ADHD sucks! Sometimes I wish I had cancer or a broken leg!
They never truly mean it. The occasional client that says something like this is absolutely not trying to diminish the experience of those suffering from other conditions, nor are they trying to imply that living with ADHD is more difficult or challenging than battling cancer or recovering from a broken bone. To me, what they are trying to explain is that they are frustrated and angry in knowing that they are 100% responsible for each and every outcome of their life, despite those outcomes being very much influenced by their ADHD.
Executive Function Impairment
ADHD is a disorder of executive functions (EF). And when you have EFs that are disordered, things like memory, focus, emotion regulation, attention and organization don’t work as effectively and efficiently as most others without ADHD.
People can’t tell that you have an EF disorder when you walk in the door. It might not even occur to them that you may or may not have ADHD. What they can see is that you are late to the meeting (again), that you don’t have the book that you borrowed with you (that they reminded you to bring twice before), and that you seem to be the most frustrated and angry one in the room when your flight is canceled. The people around you can see all these things and may label you as forgetful, lazy, unmotivated, disorganized, emotional, or someone who “can’t handle stress well.” And what sucks is that you know you can’t say, “sorry, its just my ADHD.”
ADHD is not an excuse.
When things go wrong in the lives of those with ADHD, blaming ADHD (or any mental health condition) seldom provides much long-term relief and certainly doesn’t suggest a solution. I encourage my clients to divert their anger and frustration toward redoubling their efforts to implement the tangible, actionable, and far more impactful methods of behavioral habits and techniques aimed at supporting executive functioning.
Behavioral interventions that target executive functions and other issues related to ADHD are always 100% relevant, safe and a healthy way to respond to the frustrating outcomes of EF failures.
alarms & reminders – if you are still late to meetings and appointments, spend more time finding an alarm & reminder system that works for you. If assignments are still being turned in late or you are still waiting until the last minute, then set multiple reminders that cue your completion (or part) of a particular assignment.
daily planner & journal – if you have difficulty remembering things, make sure you have your planner/journal with you at all times so you can write stuff down. Make sure you are spending 10 mins each morning and then several times throughout the day looking at your daily planner to stay oriented to the day and responsibilities in front of you. Create your daily planner with a “mission mindset” and think ahead of time about contingency plans and what equipment and tools are necessary for your appointments, tasks and assignments.
meditation & journal – flying off the handle? getting too upset/irritable at things? Make sure you are spending time each day in mindfulness exercises, meditating and journaling to process your emotions. The emotional brake-pads are pretty sluggish in many people with ADHD, so time must be spent on developing these skills to diminish the effects of emotion dis-regulation.
so much more – the list of behavioral interventions goes on and on and depend on the ways ADHD impacts your life.
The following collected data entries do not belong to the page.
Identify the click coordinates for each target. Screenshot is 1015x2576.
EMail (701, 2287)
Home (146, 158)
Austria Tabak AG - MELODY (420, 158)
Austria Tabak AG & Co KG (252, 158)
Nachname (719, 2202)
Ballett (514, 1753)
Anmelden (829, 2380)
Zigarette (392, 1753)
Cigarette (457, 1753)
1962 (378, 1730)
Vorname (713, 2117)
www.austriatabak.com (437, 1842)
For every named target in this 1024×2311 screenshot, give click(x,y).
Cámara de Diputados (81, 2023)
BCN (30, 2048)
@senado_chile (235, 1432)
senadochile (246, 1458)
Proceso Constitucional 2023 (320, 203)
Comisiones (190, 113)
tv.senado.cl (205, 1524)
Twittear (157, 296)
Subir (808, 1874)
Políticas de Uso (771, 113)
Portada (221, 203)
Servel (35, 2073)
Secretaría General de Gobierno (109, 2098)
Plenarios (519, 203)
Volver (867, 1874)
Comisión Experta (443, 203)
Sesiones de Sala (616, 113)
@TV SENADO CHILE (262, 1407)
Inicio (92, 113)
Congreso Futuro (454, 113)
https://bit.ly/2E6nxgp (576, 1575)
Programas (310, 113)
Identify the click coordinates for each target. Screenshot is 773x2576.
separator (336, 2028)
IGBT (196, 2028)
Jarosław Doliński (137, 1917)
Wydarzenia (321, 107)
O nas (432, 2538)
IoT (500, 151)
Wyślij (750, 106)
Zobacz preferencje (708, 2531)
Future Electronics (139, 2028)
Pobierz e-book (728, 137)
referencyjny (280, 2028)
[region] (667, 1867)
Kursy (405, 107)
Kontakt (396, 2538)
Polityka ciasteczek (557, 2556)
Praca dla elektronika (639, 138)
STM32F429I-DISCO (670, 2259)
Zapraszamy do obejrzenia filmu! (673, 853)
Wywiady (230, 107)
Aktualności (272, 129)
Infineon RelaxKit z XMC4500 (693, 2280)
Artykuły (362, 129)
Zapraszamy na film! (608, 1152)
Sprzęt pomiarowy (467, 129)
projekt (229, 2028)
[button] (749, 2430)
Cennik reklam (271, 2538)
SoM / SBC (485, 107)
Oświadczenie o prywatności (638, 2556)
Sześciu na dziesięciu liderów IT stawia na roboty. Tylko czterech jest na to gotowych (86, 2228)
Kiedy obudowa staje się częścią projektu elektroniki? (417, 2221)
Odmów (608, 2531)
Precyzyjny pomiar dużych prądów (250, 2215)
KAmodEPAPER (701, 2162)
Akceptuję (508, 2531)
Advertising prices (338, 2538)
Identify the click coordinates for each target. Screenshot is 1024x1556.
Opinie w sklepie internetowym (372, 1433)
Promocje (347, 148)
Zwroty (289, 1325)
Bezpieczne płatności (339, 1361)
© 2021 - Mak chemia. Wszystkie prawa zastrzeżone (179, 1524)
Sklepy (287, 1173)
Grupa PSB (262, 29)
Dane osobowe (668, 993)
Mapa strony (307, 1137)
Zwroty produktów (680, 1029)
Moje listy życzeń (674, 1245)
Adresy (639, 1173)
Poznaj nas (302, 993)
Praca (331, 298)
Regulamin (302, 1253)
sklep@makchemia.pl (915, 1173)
Not into journaling…then join an improv group or take a class. Not into mindfulness exercises and chewing a raisin a 1000 times…then start up a photography hobby and start becoming mindful of the world around you so you can find that perfect photo!
Yep, ADHD sucks! But the pain is not from the condition itself but from the results of a condition left under- or poorly treated. You have every right to be frustrated and angry that ADHD has given you more than your fair share of difficulties and challenges when it comes to managing the day-to-day of relationships, work, school and stress. But try to use that frustrated energy to double-down on your efforts toward better management of your ADHD…especially those behavioral interventions that address those ADHD symptoms that are most specific to your life.